*TEXT BLOCK*.
::::::

By Jeff Karoub
Associated Press
DETROIT (AP) — Voters in Michigan will decide in November whether to entrust how their voting districts are drawn to an independent commission rather than the Legislature, which could alter the balance of power in a state that Republicans have controlled since 2010 and where Donald Trump eked out the slimmest of victories two years ago.
Three other states have redistricting initiatives on this year’s ballots and there are ongoing legal challenges to the political boundaries in about a dozen states that claim they are the result of political or racial gerrymandering — the process by which districts are drawn to favor the party in power.
The issue is particularly charged in Michigan, a battleground state in presidential elections that has some of the most Republican-skewed legislative districts in the nation, according to an Associated Press analysis.
Michigan is getting significant attention from anti-gerrymandering advocates, even as national Democratic and Republican groups are pouring millions of dollars into state races seeking to ensure they have officeholders in position to influence the next round of redistricting, in 2020.
A Democratic redistricting group led by former U.S. Attorney General Eric Holder recently announced a $250,000 donation to bolster Michigan’s ballot proposal. The money will aid Voters Not Politicians, whose organizers successfully qualified the constitutional amendment for the November ballot.

::::::

*DATASET*.
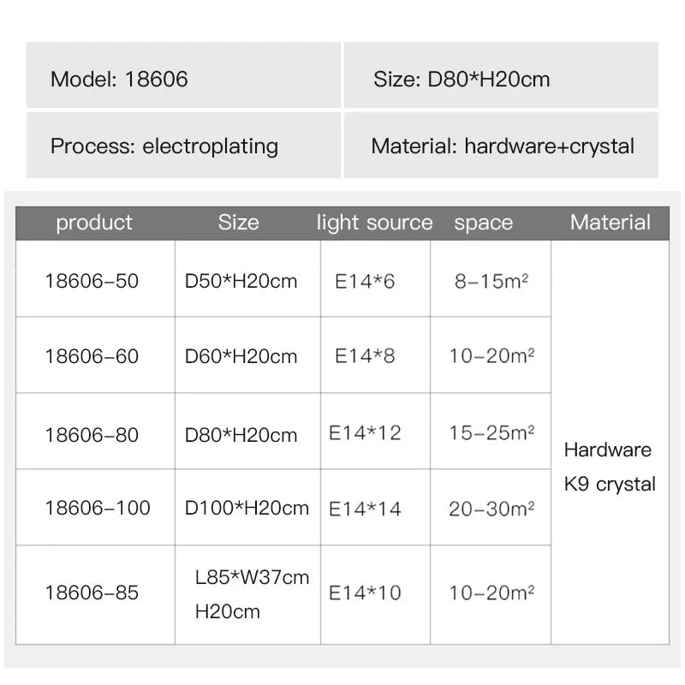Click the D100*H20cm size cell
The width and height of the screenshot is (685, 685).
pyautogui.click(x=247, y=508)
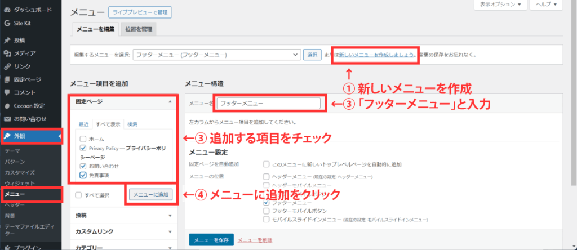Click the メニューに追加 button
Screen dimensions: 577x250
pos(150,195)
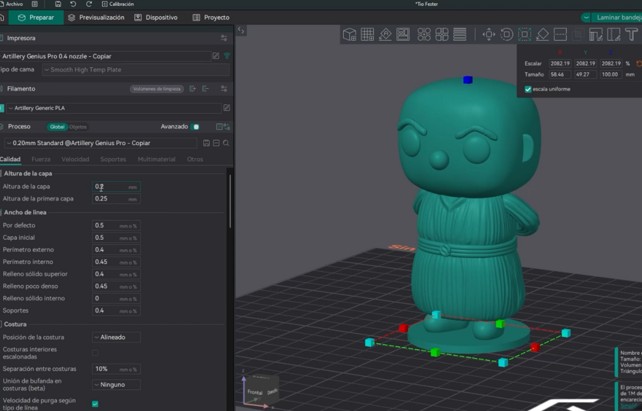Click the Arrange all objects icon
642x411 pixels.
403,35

::::::

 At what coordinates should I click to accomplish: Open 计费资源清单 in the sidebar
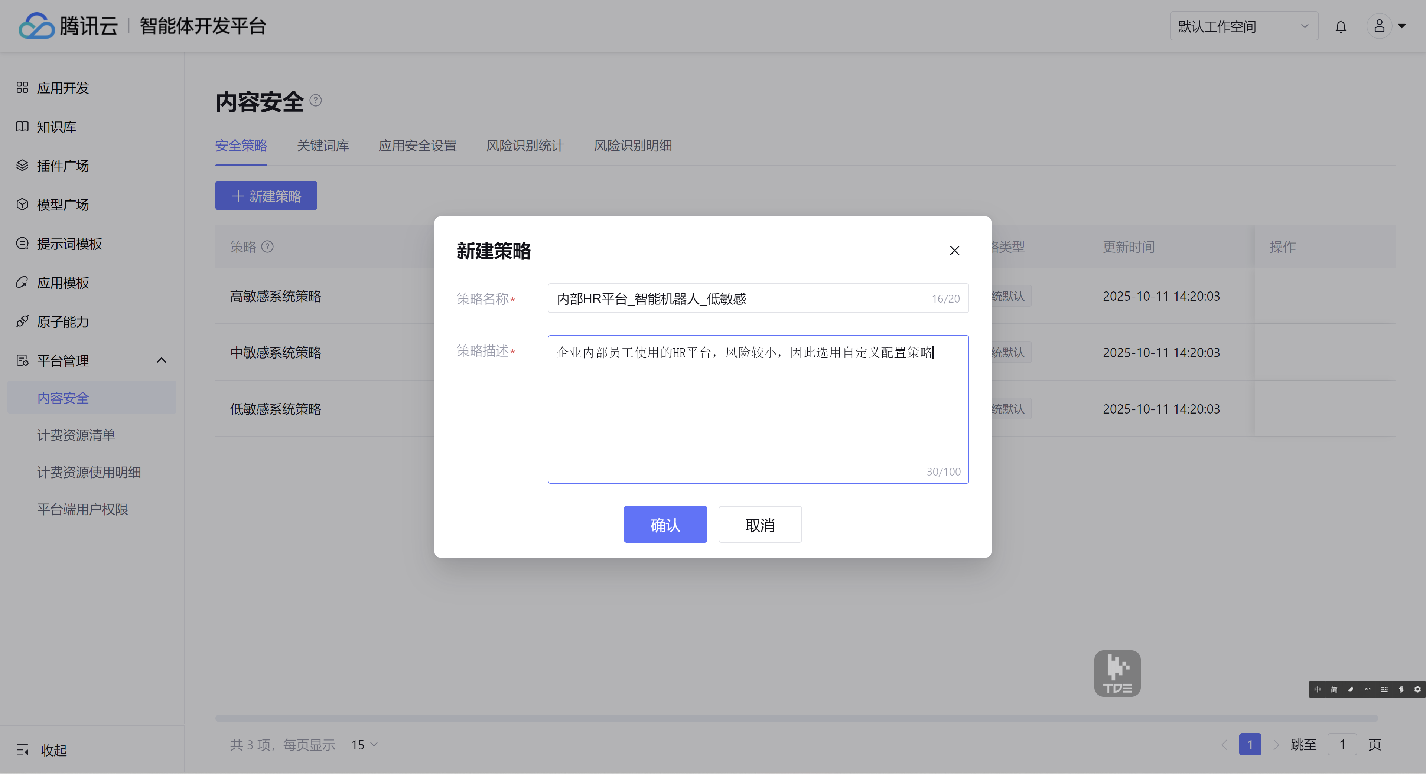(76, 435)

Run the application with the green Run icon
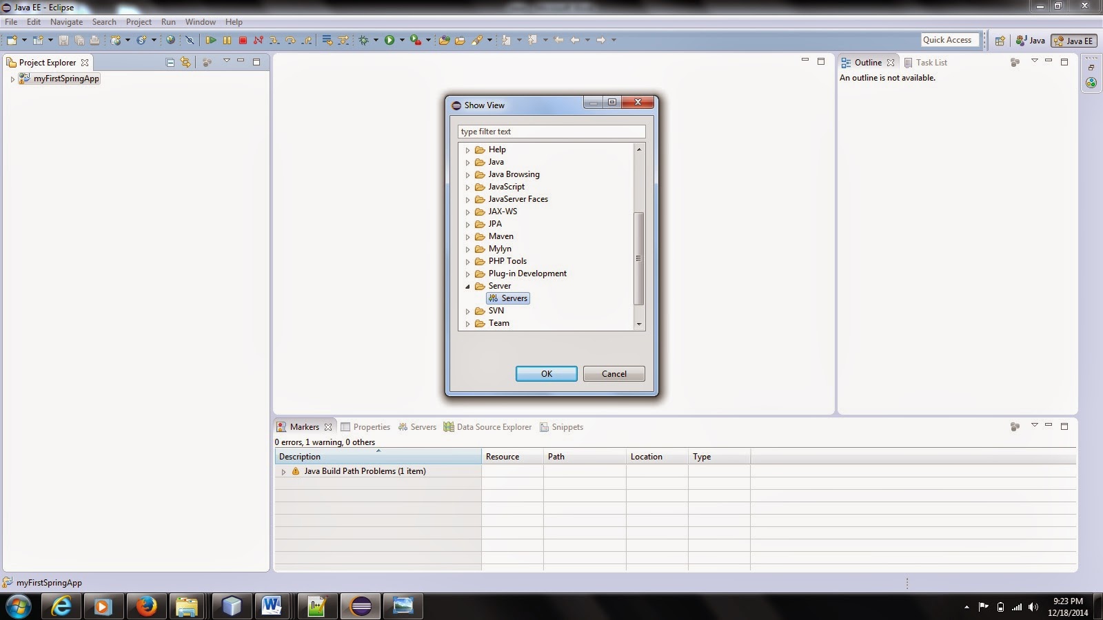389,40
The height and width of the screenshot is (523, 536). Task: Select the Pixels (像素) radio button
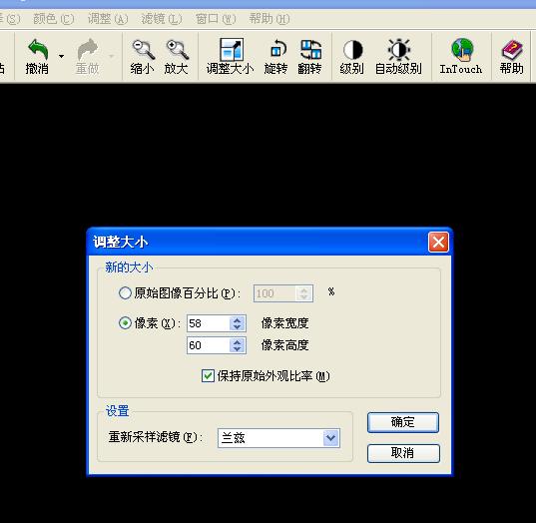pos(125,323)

::::::

*PROBLEM REQUIREMENTS*. In the article on Michigan's redistricting ballot measure, how much did the Democratic redistricting group led by Eric Holder announce it would donate?

*SOLVED PROBLEM*. $250,000